* [Problem statement]:
Each record should be given again exactly, and any picture in it left out.

● ● ● ●

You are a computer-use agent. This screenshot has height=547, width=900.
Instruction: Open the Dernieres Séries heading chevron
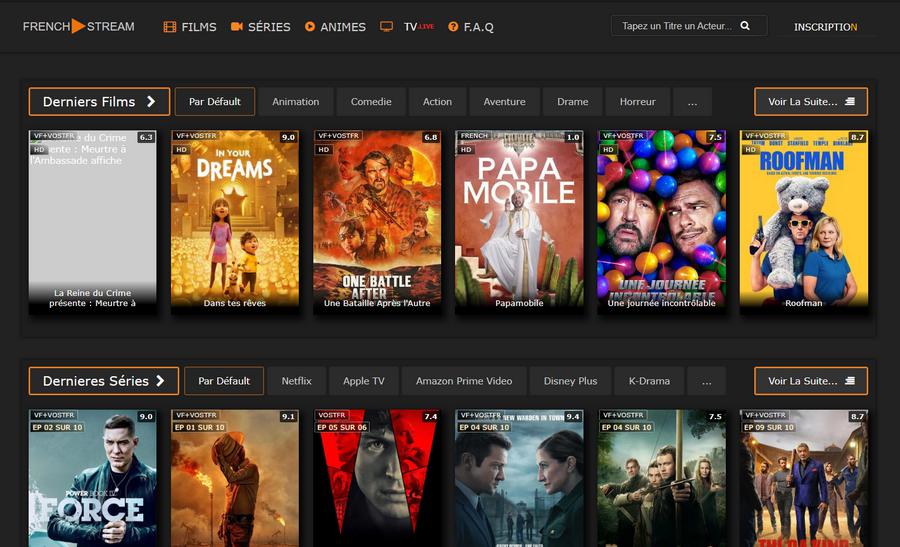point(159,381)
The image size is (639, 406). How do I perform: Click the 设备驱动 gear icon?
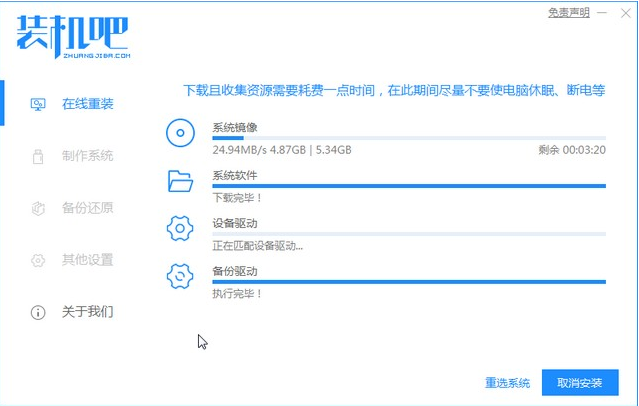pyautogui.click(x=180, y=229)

● ● ● ●

* [Solution to this exercise]:
You are a computer-use agent. This screenshot has height=547, width=900.
Instruction: Open the Dernieres Séries heading chevron
point(159,381)
The image size is (639, 406). How do I perform: Click the 设备驱动 gear icon?
pyautogui.click(x=180, y=229)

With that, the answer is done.